At first sight it certainly is a little strange. But the reason is quite obvious. Their seamanship was good enough, but their navigation was of an inferior order. The Romans, for example, were not geographers, and without some knowledge of geography even the crudest navigational methods lose their value. Among the Greeks and Romans there existed curious and uncertain ideas concerning the earth. Some thought that it floated on the water like a bowl. Some believed that it was like to a column or stone pillar; others that it was hollow as a dish. Some said it was as flat as a table; some that its shape was similar to a drum. So with all these conflicting ideas there was no accurate knowledge of the world.

Further, though there were astronomers, yet they were incompetent and of little value from a practical point of view. Lastly, the ancients had yet to learn the essential value of the loadstone. Hence their mariners were not fitted for such long voyages as were to be made later on by the Portuguese. The early Mediterranean mariners were efficient so long as they kept within the confines of their own enormous lake, for their voyaging was practically coastal. Even when they had to sail North and South they had such places as Rhodes to enable them to break their journey and make a good departure from. They could never lose themselves for long, for they knew the aspect of the various promontories and bays. They could “smell” their way through most channels even when the light failed them. And remember, too, that theirs were not big ships if compared with the caravels which were to come later. There were plenty of oarsmen in the warships if it became necessary to claw off a lee shore, and these shallow-draught vessels could float in the most shallow channels.
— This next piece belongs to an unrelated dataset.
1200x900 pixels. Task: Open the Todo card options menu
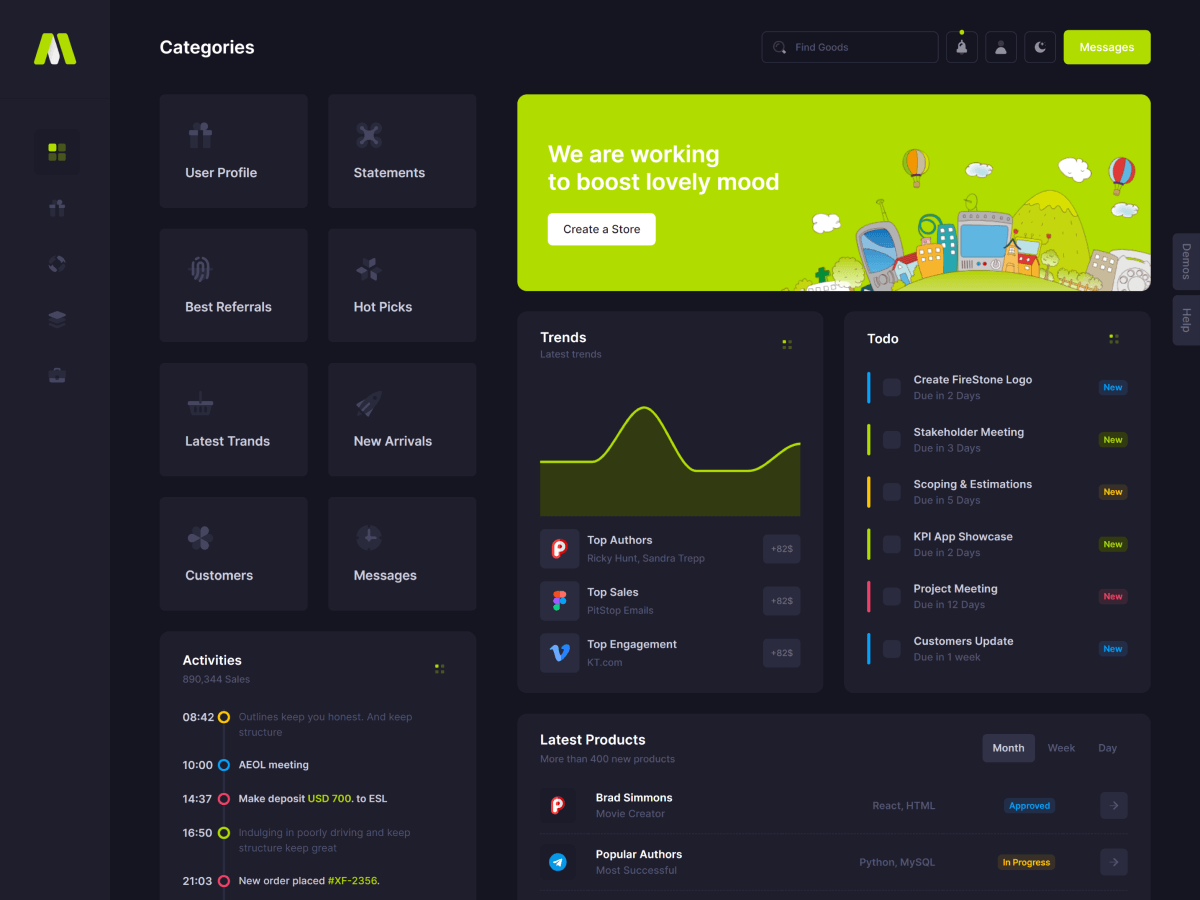tap(1114, 339)
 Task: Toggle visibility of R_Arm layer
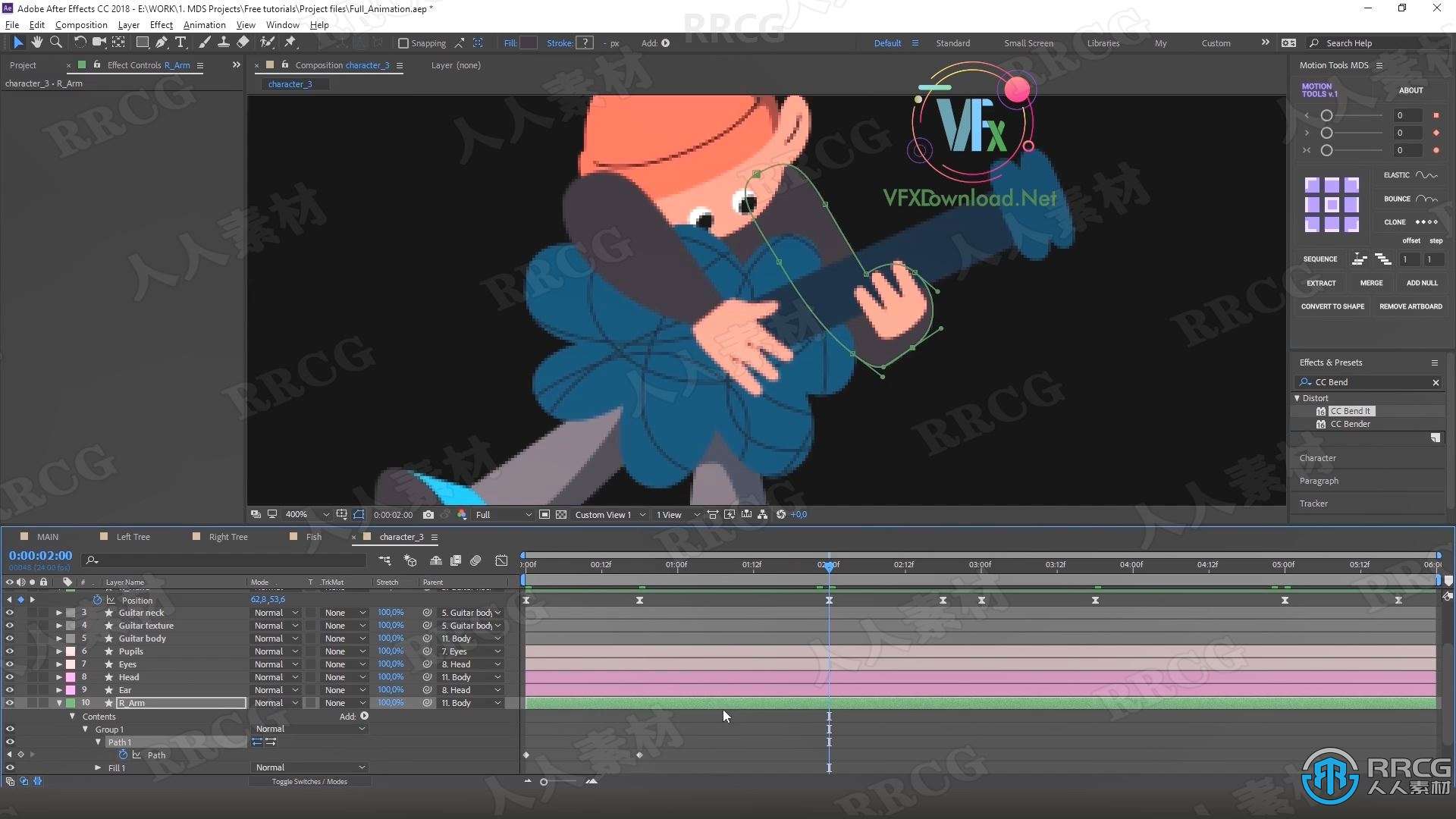click(8, 702)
But if they had been called upon to cross the Atlantic or, rounding the South of Africa, traverse the Indian Ocean, they would have soon lost themselves when out of sight of land for many days; so they kept to their own sea and left the discovering of the world to others who should come centuries later. Hipparchus had been the first to make a catalogue of the stars about the year 150 B.C. Pass over a somewhat barren interval till you come to the year A.D. 150 and you find Ptolemy correcting the tables of Hipparchus. In Ptolemy we have the summit of classical knowledge as reached during the times of the ancients. His account of the universe and the movements of the heavenly bodies had a great influence on the seafarers in the Middle Ages, and so on the world’s discoveries. Now Ptolemy’s geography was based for the most part on “itineraries.” These, in modern parlance, were simply guide-books for travellers: that is to say, they consisted of tables and routes showing the stopping-places. Such data as these afforded had been obtained for the most part from military campaigns—especially Roman—and from the voyages made by sailors, but also from merchants.

Ptolemy made a wonderful improvement in cartographical representation by introducing correction with converging meridians, this method having been commenced by Hipparchus. But Ptolemy was singularly fortunate to have been living at the time when the Roman Empire was at its height, and so enabled to obtain a mass of geographical details through the extensive administration of this far-reaching dominion.